You know what I can't understand? Garbage disposals. We put food down them, and then they growl and gurgle and make a horrible racket, and then the food is gone. I think there must be a very tiny monster installed in it, but it has someplace it goes to hide whenever I look for it.
You know what's really scary? Corn. Every year, we harvest it and we find more in the same spots. That, my friend, is real witchcraft.
I find it funny how you posted this on the mobile site. You must have wet your pants several times before submitting your post.
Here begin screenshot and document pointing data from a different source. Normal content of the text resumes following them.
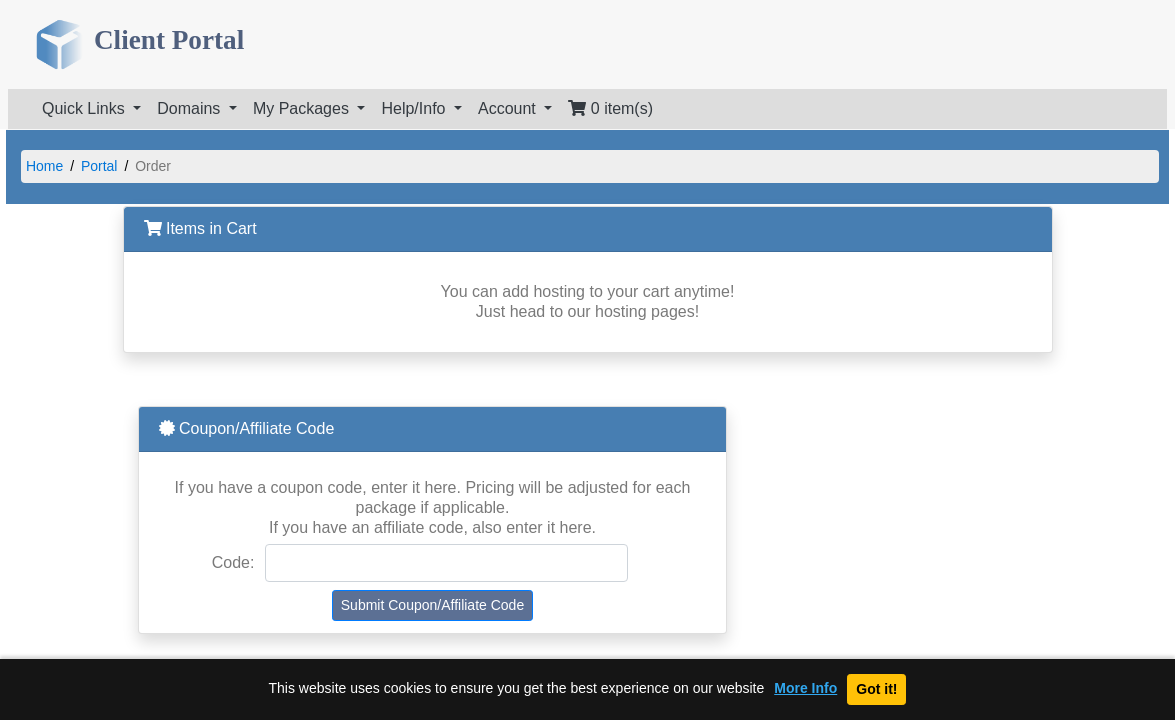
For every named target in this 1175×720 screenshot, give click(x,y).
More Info (805, 688)
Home (44, 166)
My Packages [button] (303, 108)
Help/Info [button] (415, 108)
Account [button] (509, 108)
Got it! (876, 689)
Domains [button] (191, 108)
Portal (99, 166)
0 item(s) (610, 108)
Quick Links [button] (85, 108)
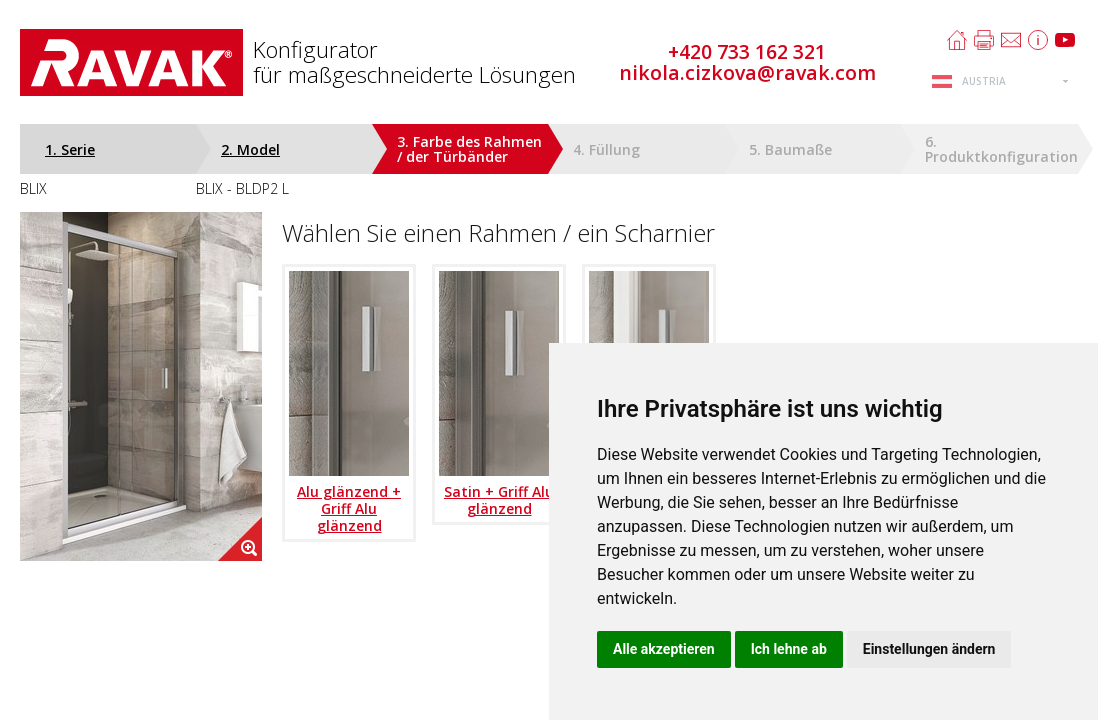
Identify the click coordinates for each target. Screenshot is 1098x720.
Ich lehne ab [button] (789, 649)
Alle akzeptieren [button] (664, 649)
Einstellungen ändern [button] (929, 649)
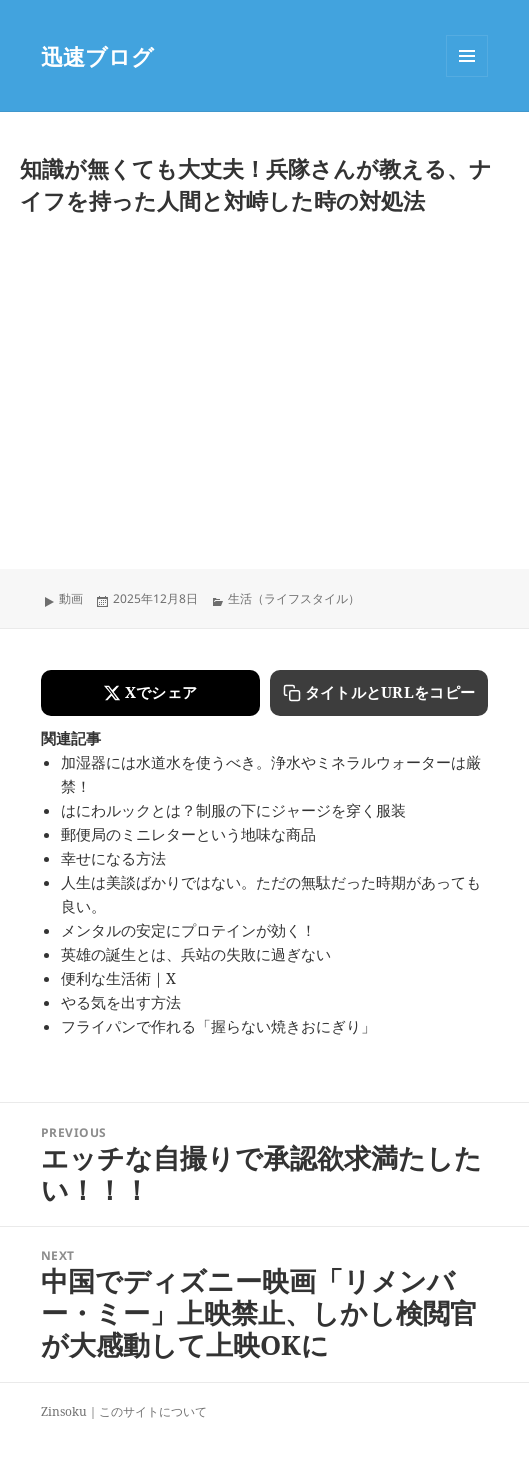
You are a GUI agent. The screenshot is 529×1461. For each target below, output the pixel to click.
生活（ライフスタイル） (294, 598)
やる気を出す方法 (121, 1002)
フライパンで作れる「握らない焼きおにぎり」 (218, 1026)
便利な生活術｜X (118, 978)
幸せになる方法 (113, 858)
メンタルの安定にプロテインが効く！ (188, 930)
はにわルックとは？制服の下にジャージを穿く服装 (233, 810)
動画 (71, 598)
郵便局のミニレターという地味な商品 (188, 834)
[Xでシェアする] (150, 693)
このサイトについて (153, 1411)
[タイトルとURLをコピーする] (379, 693)
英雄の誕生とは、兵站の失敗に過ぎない (196, 954)
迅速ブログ (97, 56)
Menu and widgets (467, 76)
I don't appreciate you mentioning my lack of bladder control.
Know what freaks me out? My toilet, It's like where does the water and my shit go?! It must be witchcraft
You know what I can't understand? Garbage disposals. We put food down them, and then they growl and gurgle and make a horrible racket, and then the food is gone. I think there must be a very tiny monster installed in it, but it has someplace it goes to hide whenever I look for it.
No wire goes in, internet comes out. You can't explain that!
Doc! You finally fixed the time mac(hi)ne!
But why did you choose to go back to 1994?
You know what's really weird? Hookers. Like...I can't have sex with them. What is this bitchcraft?
Fucking magnets, how do they work?
Someone needs to go visit the Mormons.
It's called wireLESS.
OMG NO WAY.'-.-
Tis true, kind ma'am.
Man, what have I been doing with my desktop computer? I guess it isn't witchcraft. It's God's miracle.
No, it's just wireless.
Good enough.
I'm glad you see it my way =]
it was really funny so i said yes
cool story bro
I expected to see the word amish at least twice in the comments.